A COUNCILLOR says driving standards in Bradford have declined to the point where he has seen people behind the wheel with balloons in their mouths.

Councillor Nazam Azam (Lab, City) was discussing the worsening situation on Bradford’s roads when he made the shocking claim.

Balloons are often used by people inhaling nitrous oxide, also known as laughing gas or “hippie crack.”

Use of the drug, which slows down brain and body responses, has risen in recent years, and gas containers are an increasingly common sight in car parks or on roadsides.

Cllr Azam is chair of Bradford Council’s Corporate Scrutiny Committee, and has a very personal tie to the tragedy that danger driving can cause.

In September 2020 his father, Mohammed Azam, was hit by a speeding driver while walking on Horton Park Avenue.

He was flung into the air and left paralysed from the waist down.

In August the 25-year-old BMW driver was jailed for 32 months after pleading guilty to causing serious injury by dangerous driving.

On Thursday members of the Scrutiny Committee were discussing the Council’s full year performance report – a document that details how Bradford Council is performing in a number of different categories.

Although performance has improved in 24 of the 39 measures over the past year, the report finds that the number of people killed or seriously injured on Bradford’s roads is “worsening.”
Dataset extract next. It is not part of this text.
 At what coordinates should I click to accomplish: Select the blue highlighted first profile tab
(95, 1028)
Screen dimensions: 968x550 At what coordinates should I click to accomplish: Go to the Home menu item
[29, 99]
Cllr Azam pointed out that despite numerous campaigns by the Council and police, danger driving was still a major problem in Bradford.

He said: ““Dangerous driving is worsening, not improving. This is despite campaigns like West Yorkshire Police’s Operation Steerside.

“I’m seeing people openly driving on our roads while inhaling from balloons in their mouths.

“It is something I have noticed a lot more in the last few weeks.

“Despite everything we do, we don’t seem to be improving either the situation or the perception for people out there.”

Officers told Cllr Azam that work was underway on a number of new road safety programmes, including a Bradford version of “Vision Zero” – a scheme aimed at bringing road traffic deaths to zero.

Cllr Azam replied: “It just seems to have been getting worse over the last three or four years.

“My father was left paralysed after being hit by a car when he was walking on the pavement.

“There is this perception out there that things in Bradford are getting worse.”

He asked for an update on what was being done to improve road safety to come before the Committee in the next three months.